If “dose” is to have any meaning at low levels of exposure, the inaccurate concept of a quantity of energy averaged over a large volume of cells must be discarded. In its place, the concept of dose must come to be seen as representing a probability of the number of particle tracks passing through cells within a specified volume and the likelihood that these will produce significant, irreparable lesions such as double-strand breaks. This shift in perspective, of conceptualizing dosage as discrete events rather than energy averaged over a mass, will be vehemently resisted by the regulatory bodies fronting for the Cult of Nuclearists. To acknowledge that the fluence of charged particles through a cell is the critical phenomenon for determining biological effect would necessitate admitting that internal emitters represent an enhanced hazard over external radiation and that the chemical form of the internal emitter must be taken into account when evaluating risk. The European Committee on Radiation Risk acknowledges the importance of these variables for biological effect and has added weighting factors to traditional dose calculations to take them into account. Why is this important? Take depleted uranium as an example. As we have seen, when the energy emitted by uranium is averaged over a large volume of tissue, the dose of energy it delivers appears insignificant, and DU weapons are made to appear harmless. However, when account is taken of the fact that uranium is an internal emitter of alpha particles, that each alpha emission violently disturbs only a small volume of cells in its immediate vicinity (increasing the probability of genetic damage to those cells actually hit or to bystander cells) and that certain compounds of uranium have an affinity for binding to DNA, the purported harmlessness of DU is unmasked as barefaced treachery.

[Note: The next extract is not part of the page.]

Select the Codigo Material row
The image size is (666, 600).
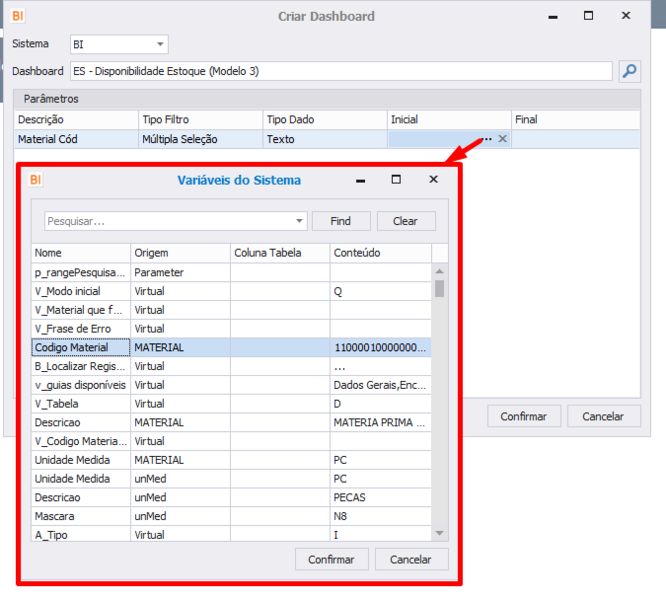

Recent research confirms the enhanced hazard posed by the alpha emissions of depleted uranium. Scientists at the Radiation and Genome Stability Unit at Harwell in Oxfordshire, UK, working in conjunction with Mount Vernon Hospital in London, produced direct evidence that a single alpha particle emitted from DU can produce unrepaired genetic alterations in cells that are passed on to daughter cells during cell division. Groups of human blood cells were exposed to a single alpha particle and left to divide a dozen times or more. Study of this cell population revealed that 25% of the daughter cells had distinctive patterns of bent and broken chromosomes. Such damage can be a precursor to cancer expression. According to Professor Dudley Goodhead, the Harwell unit’s director: “This work shows for the first time that even a single alpha particle can induce genomic instability in a cell” [2].



Bibliography


[1] European Committee on Radiation Risk (ECRR). Recommendations of the European Committee on Radiation Risk: the Health Effects of Ionising Radiation Exposure at Low Doses for Radiation Protection Purposes. Regulators' Edition. Brussels; 2003. www.euradcom.org.


Edwards R. How Just One Single Atom of DU Can Cause Cancer. Sunday Herald (Scotland), Jan 21., 2001.